Health insurance is a type of insurance coverage that pays—in part or in whole—for the medical and surgical expenses incurred by the people the policy covers. In this guide, you’ll learn how to find out what expenses an insurance company will cover for a patient, what additional documentation requirements an insurance company may require, and how you can complete these workflows electronically in WebPT. 

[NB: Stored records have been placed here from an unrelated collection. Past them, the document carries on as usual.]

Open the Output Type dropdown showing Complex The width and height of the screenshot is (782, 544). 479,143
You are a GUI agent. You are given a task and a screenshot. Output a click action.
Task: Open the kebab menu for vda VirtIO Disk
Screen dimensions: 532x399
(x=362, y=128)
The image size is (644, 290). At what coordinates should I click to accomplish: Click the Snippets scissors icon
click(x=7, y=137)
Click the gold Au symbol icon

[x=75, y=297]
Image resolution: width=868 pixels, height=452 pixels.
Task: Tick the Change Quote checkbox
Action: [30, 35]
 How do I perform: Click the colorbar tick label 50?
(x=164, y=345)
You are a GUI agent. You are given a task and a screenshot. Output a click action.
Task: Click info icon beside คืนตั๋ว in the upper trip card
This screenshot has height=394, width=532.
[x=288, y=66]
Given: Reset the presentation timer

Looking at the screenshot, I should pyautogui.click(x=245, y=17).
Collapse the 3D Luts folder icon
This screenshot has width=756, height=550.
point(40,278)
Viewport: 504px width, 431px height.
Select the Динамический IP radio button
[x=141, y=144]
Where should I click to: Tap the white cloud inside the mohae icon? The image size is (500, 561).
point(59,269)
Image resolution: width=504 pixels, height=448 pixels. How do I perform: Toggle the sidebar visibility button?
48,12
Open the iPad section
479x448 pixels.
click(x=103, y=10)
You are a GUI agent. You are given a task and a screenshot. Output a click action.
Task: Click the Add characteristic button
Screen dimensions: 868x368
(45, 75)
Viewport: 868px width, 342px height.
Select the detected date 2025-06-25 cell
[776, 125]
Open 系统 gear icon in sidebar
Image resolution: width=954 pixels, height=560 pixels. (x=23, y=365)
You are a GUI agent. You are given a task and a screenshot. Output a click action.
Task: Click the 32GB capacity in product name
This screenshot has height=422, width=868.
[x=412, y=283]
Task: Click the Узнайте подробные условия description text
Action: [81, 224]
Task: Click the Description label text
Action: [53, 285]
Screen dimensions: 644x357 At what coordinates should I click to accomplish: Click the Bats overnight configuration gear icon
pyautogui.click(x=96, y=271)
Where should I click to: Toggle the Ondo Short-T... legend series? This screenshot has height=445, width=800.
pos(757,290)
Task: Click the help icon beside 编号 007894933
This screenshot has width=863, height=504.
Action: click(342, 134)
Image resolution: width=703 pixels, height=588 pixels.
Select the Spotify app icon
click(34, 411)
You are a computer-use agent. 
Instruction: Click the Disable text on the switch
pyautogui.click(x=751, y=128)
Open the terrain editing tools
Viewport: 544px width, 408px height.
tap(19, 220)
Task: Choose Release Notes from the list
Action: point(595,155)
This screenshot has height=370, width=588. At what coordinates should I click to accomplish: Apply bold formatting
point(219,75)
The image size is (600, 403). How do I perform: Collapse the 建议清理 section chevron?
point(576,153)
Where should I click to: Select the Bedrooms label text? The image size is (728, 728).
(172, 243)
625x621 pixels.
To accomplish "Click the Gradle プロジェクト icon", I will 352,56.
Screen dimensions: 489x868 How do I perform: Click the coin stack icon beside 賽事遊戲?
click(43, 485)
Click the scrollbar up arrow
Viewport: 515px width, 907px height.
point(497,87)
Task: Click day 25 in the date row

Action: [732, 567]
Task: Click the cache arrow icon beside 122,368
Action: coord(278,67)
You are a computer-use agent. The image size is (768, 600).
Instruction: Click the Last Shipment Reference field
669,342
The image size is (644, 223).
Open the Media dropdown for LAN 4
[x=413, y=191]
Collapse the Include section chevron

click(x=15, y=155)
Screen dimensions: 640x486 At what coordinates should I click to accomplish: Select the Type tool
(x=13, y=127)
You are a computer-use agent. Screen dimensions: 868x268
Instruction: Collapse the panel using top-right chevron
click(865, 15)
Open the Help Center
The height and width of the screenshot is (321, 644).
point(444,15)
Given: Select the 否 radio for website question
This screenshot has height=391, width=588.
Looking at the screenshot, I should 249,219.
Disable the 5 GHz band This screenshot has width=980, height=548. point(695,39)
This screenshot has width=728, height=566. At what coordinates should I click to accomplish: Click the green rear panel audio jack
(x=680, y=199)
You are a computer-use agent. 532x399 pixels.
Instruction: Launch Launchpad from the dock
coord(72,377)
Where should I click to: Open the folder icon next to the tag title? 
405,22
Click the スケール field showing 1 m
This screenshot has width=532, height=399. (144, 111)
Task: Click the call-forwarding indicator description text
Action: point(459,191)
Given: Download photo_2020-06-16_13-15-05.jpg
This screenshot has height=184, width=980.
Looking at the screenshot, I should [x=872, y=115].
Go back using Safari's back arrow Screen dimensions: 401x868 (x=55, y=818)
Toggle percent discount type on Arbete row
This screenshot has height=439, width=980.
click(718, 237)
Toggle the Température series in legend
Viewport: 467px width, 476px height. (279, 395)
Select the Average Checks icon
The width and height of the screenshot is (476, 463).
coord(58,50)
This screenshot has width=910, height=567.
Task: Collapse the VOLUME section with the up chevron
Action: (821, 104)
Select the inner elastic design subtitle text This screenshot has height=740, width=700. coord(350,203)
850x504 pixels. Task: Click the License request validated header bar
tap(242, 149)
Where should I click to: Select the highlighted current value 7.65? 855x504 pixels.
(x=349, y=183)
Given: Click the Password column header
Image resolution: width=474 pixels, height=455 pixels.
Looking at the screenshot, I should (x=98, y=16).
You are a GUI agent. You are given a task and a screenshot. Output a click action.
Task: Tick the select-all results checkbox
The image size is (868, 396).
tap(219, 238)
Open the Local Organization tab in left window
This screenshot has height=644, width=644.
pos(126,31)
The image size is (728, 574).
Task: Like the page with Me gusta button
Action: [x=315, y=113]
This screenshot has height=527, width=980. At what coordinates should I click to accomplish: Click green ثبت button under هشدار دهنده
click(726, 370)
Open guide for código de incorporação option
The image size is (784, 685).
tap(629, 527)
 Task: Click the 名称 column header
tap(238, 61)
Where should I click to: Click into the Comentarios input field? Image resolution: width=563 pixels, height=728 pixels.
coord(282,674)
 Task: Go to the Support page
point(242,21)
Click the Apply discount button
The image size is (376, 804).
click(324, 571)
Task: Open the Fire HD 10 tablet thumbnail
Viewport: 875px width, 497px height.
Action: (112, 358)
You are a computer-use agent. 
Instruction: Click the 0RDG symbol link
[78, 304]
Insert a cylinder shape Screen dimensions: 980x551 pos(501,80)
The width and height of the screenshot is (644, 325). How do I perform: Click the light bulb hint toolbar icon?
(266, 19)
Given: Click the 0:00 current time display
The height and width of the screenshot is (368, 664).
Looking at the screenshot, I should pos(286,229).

Insurance Benefit Verification

To find out what expenses a patient’s insurance company will cover, you need to follow a process known as insurance benefit verification. Simply put, insurance benefit verification is the process of contacting an insurance company to identify what expenses they will cover for the patient. The information provided by the payer has an impact on your entire clinic. 

The Front Office will use this information to know if a patient’s policy is active, if a referral or prior authorization is required, what the policy expiration date is, and if there is a limit to the number of visits they will cover for the patient. 

Providers will use this information to plan their treatment. Sometimes insurance companies will not cover certain procedures, such as dry needling, or may limit the number of times you can bill for a particular service. 

The Back Office will use this information to ensure that claims meet the documentation requirements of the insurance company, and that the services provided are covered. This will help to reduce the number of claims denied by the insurance company. 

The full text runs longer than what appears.